GPT-4o, OpenAI’s latest and most powerful artificial intelligence (AI) model which was released in May, is getting a new upgrade. On Tuesday, the company released a new fine-tuning feature for the AI model that will allow developers and organisations to train it using custom datasets. This will allow users to add more relevant and focused data pertaining to their usage, and make the generated responses more accurate. For the next month, the AI firm has also announced that it will provide free training tokens to organisations to enhance the GPT-4o models.
GPT-4o Gets Fine-Tuning Feature
In a post, OpenAI announced the launch of the new feature and highlighted that it will allow developers and organisations to get higher performance at lower costs for specific use cases. Calling it “one of the most requested features from developers”, the AI firm explained that fine-tuning will enable the model to customise the structure and tone of the responses. It will also allow GPT-4o to follow complex domain-specific instructions.

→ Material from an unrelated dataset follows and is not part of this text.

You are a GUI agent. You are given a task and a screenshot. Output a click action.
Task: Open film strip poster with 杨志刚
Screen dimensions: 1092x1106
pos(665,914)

Additionally, the company also announced that it will be providing organisations with free training tokens through September 23 for the AI models. Enterprises using GPT-4o will get one million training tokens per day, while those using GPT-4o mini will get two million training tokens per day.
Beyond this, fine-tuning training the models will cost $25 (roughly Rs. 2,000) per million tokens. Further, inference will cost $3.75 (roughly Rs. 314) per million input tokens and $15 (roughly Rs. 1,250) per million output tokens, OpenAI said.

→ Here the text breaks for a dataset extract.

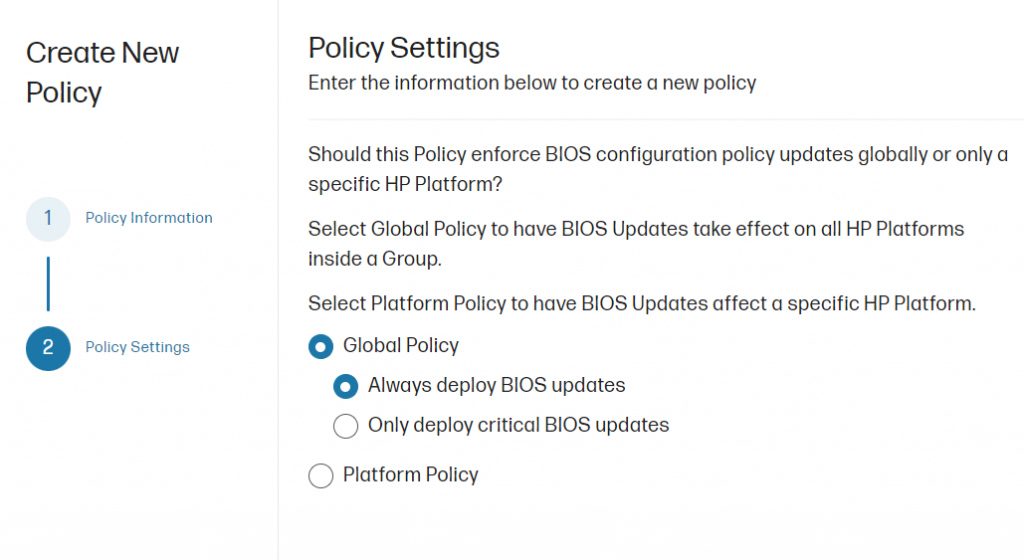Click the vertical connector between wizard steps
The width and height of the screenshot is (1024, 560).
48,284
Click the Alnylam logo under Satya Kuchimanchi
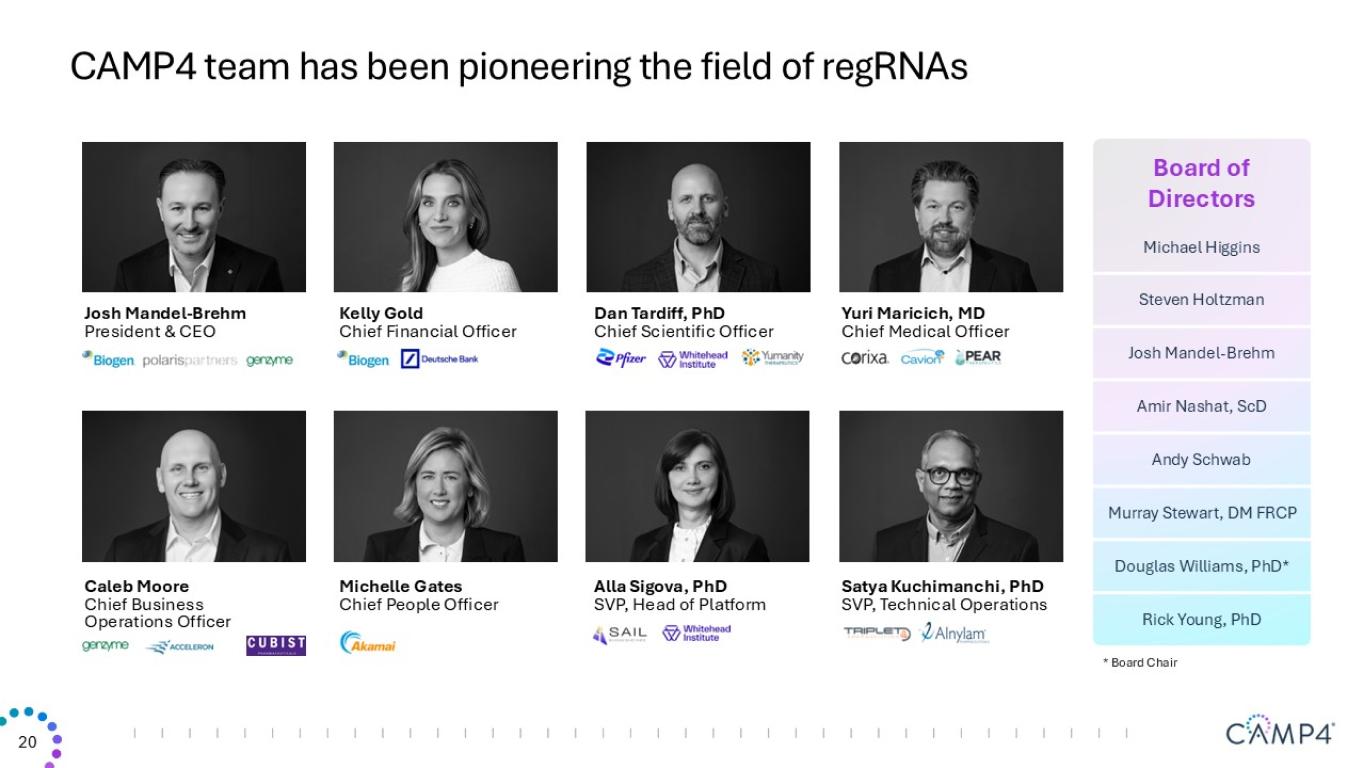1365x768 pixels. click(x=953, y=633)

To fine-tune GPT-4o, users can go to the fine-tuning dashboard that opens in a new window, click on Create, and select “gpt-4o-2024-08-06” from the base model drop-down menu. To do the same for the mini model, users will have to select the “gpt-4o-mini-2024-07-18” base model. These AI models will only be available to developers who are subscribed to the paid tiers of OpenAI.
Fine-tuning, in this context, is essentially a method to get the full processing capabilities of the large language model (LLM) while curating specific datasets to make it more receptive to niche workflows. It works like an AI agent or GPTs, but it is not limited in processing power, resulting in faster and generally more accurate responses.